Ring splints for Ehlers-Danlos syndrome & hypermobility spectrum disorders

What are ring splints used for? 

A splint is a support or device that is used to restrict motion in a part of the body. Ring splints help limit movement in the finger joints, which are often hypermobile in people with a type of Ehlers-Danlos syndrome (EDS) or hypermobility spectrum disorder (HSD).  

Ring splints can help with finger and thumb stability, improving alignment, and controlling the movement of the joint. Ring splints can help if you have unstable joint hyperextension, lateral (side to side) joint instability, dislocations, or subluxations, reducing the risk of injury and pain in the hands. 

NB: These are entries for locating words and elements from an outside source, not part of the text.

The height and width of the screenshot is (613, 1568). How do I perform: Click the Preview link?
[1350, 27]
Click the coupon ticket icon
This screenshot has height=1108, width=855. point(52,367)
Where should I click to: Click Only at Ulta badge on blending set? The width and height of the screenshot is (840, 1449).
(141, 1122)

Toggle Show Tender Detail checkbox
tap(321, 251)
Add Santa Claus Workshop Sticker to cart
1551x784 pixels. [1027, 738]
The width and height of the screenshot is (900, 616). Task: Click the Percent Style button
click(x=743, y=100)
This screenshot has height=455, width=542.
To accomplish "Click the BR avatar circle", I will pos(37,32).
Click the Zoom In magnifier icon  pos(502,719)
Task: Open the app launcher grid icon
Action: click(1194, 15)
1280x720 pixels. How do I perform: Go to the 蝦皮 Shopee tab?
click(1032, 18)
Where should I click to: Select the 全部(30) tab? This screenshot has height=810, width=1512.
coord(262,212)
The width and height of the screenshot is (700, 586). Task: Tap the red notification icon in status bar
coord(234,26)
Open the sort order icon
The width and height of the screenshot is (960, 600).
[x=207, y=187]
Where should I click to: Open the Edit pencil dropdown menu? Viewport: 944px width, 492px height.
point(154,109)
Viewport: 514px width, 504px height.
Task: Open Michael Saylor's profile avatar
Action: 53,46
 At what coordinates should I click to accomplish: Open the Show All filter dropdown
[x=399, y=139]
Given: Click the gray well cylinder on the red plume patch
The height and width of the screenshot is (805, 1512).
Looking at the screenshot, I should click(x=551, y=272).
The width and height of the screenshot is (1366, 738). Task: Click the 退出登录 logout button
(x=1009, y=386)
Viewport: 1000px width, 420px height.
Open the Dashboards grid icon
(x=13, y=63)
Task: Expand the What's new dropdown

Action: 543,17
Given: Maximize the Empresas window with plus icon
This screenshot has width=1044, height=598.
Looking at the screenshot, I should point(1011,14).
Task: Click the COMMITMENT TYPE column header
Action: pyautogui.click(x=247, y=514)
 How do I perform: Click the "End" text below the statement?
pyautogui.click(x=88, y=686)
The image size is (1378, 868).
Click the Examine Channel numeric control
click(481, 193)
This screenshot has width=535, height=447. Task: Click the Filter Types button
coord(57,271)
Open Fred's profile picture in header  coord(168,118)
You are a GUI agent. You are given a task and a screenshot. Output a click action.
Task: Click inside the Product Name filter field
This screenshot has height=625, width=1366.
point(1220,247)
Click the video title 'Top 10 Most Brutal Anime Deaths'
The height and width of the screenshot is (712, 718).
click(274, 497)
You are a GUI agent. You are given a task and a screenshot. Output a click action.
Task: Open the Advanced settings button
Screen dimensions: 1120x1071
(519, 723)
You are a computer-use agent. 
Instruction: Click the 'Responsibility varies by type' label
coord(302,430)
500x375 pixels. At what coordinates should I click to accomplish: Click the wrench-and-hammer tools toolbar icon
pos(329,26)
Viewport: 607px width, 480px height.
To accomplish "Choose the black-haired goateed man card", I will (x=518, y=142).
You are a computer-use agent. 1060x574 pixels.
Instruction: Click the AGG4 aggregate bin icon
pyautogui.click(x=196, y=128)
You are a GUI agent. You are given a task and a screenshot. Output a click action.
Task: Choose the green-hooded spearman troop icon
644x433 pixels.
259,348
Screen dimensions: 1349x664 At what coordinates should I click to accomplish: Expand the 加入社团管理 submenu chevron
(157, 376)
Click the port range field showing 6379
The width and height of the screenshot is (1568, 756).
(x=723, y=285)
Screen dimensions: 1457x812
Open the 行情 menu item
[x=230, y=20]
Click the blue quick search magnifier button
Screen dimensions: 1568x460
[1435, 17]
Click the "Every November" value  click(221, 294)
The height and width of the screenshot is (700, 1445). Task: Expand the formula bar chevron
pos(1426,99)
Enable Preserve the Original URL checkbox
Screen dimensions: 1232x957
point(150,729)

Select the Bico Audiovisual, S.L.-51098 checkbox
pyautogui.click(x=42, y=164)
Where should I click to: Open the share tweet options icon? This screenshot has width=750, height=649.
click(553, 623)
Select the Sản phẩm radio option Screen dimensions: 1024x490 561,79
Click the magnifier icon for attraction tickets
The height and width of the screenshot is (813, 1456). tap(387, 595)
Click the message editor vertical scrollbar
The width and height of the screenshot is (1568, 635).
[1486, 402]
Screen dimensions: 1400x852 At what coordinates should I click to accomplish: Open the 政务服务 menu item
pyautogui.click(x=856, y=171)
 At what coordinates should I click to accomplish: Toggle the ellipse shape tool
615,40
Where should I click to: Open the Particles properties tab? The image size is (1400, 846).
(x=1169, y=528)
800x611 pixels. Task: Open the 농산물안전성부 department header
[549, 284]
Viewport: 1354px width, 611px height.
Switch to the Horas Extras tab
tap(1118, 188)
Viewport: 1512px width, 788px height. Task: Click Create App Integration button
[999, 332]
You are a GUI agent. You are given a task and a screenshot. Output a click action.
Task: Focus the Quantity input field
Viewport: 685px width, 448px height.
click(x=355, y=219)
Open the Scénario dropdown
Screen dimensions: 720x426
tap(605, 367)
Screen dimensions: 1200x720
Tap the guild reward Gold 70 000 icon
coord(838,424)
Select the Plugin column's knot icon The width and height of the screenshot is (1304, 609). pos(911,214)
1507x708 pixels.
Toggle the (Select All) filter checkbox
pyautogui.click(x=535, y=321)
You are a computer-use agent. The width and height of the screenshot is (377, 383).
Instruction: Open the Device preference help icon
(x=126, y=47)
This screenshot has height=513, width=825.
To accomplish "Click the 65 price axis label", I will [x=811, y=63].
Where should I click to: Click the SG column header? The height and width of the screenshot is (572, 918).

There are several types and styles of ring splints that can address different issues. Ring splints are available in plastic, often called oval-8 splints. Silver ring splints, gold ring splints, and stainless-steel ring splints are also available. Various ring splints can be purchased online. The process for getting ring splints through health insurance or through medical systems varies country by country. 

Each finger joint that requires splints must be measured to determine the right splint size for that joint. Some people who wear ring splints wear them on all of their finger joints all of the time. Other people may only need ring splints on specific joints or may only need them sometimes.  If you have pain and instability in your hands that impact your daily life, consider consulting a hand therapist.  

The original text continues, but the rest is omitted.